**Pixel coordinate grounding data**
§ §

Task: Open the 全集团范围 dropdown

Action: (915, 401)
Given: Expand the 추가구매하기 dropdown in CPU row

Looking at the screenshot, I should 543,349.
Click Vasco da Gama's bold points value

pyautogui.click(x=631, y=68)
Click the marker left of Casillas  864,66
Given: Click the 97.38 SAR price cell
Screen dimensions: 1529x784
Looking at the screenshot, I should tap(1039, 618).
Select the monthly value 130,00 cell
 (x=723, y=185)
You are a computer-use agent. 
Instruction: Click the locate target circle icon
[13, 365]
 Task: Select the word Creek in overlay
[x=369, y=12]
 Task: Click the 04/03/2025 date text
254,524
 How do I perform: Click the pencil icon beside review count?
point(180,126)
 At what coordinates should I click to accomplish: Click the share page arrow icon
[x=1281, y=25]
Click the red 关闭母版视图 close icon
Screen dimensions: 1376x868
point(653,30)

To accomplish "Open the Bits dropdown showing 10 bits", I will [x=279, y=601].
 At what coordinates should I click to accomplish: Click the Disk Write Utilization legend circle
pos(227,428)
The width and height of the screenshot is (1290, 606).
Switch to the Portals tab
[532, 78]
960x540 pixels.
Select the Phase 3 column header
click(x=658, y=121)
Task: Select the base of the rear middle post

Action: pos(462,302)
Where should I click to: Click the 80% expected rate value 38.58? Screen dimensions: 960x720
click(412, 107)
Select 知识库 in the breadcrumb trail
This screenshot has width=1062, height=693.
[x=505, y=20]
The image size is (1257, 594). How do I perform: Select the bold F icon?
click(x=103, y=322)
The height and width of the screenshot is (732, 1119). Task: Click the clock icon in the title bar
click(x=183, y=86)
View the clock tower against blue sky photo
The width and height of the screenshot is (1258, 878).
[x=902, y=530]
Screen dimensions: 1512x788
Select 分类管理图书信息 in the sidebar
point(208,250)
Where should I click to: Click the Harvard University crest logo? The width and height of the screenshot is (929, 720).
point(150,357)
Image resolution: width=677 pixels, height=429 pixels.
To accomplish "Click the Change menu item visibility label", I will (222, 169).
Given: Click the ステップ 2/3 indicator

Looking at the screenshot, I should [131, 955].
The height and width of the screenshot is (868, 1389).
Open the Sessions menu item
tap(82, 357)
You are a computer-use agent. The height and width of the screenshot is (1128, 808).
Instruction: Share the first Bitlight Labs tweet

§ §

**Task description**
A word-for-word copy of the data is what should be returned.

**Exercise response**
Task: Open the 全集团范围 dropdown

Action: (915, 401)
Given: Expand the 추가구매하기 dropdown in CPU row

Looking at the screenshot, I should 543,349.
Click Vasco da Gama's bold points value

pyautogui.click(x=631, y=68)
Click the marker left of Casillas  864,66
Given: Click the 97.38 SAR price cell
Screen dimensions: 1529x784
Looking at the screenshot, I should tap(1039, 618).
Select the monthly value 130,00 cell
 (x=723, y=185)
You are a computer-use agent. 
Instruction: Click the locate target circle icon
[13, 365]
 Task: Select the word Creek in overlay
[x=369, y=12]
 Task: Click the 04/03/2025 date text
254,524
 How do I perform: Click the pencil icon beside review count?
point(180,126)
 At what coordinates should I click to accomplish: Click the share page arrow icon
[x=1281, y=25]
Click the red 关闭母版视图 close icon
Screen dimensions: 1376x868
point(653,30)

To accomplish "Open the Bits dropdown showing 10 bits", I will [x=279, y=601].
 At what coordinates should I click to accomplish: Click the Disk Write Utilization legend circle
pos(227,428)
The width and height of the screenshot is (1290, 606).
Switch to the Portals tab
[532, 78]
960x540 pixels.
Select the Phase 3 column header
click(x=658, y=121)
Task: Select the base of the rear middle post

Action: pos(462,302)
Where should I click to: Click the 80% expected rate value 38.58? Screen dimensions: 960x720
click(412, 107)
Select 知识库 in the breadcrumb trail
This screenshot has width=1062, height=693.
[x=505, y=20]
The image size is (1257, 594). How do I perform: Select the bold F icon?
click(x=103, y=322)
The height and width of the screenshot is (732, 1119). Task: Click the clock icon in the title bar
click(x=183, y=86)
View the clock tower against blue sky photo
The width and height of the screenshot is (1258, 878).
[x=902, y=530]
Screen dimensions: 1512x788
Select 分类管理图书信息 in the sidebar
point(208,250)
Where should I click to: Click the Harvard University crest logo? The width and height of the screenshot is (929, 720).
point(150,357)
Image resolution: width=677 pixels, height=429 pixels.
To accomplish "Click the Change menu item visibility label", I will (222, 169).
Given: Click the ステップ 2/3 indicator

Looking at the screenshot, I should [131, 955].
The height and width of the screenshot is (868, 1389).
Open the Sessions menu item
tap(82, 357)
You are a computer-use agent. The height and width of the screenshot is (1128, 808).
Instruction: Share the first Bitlight Labs tweet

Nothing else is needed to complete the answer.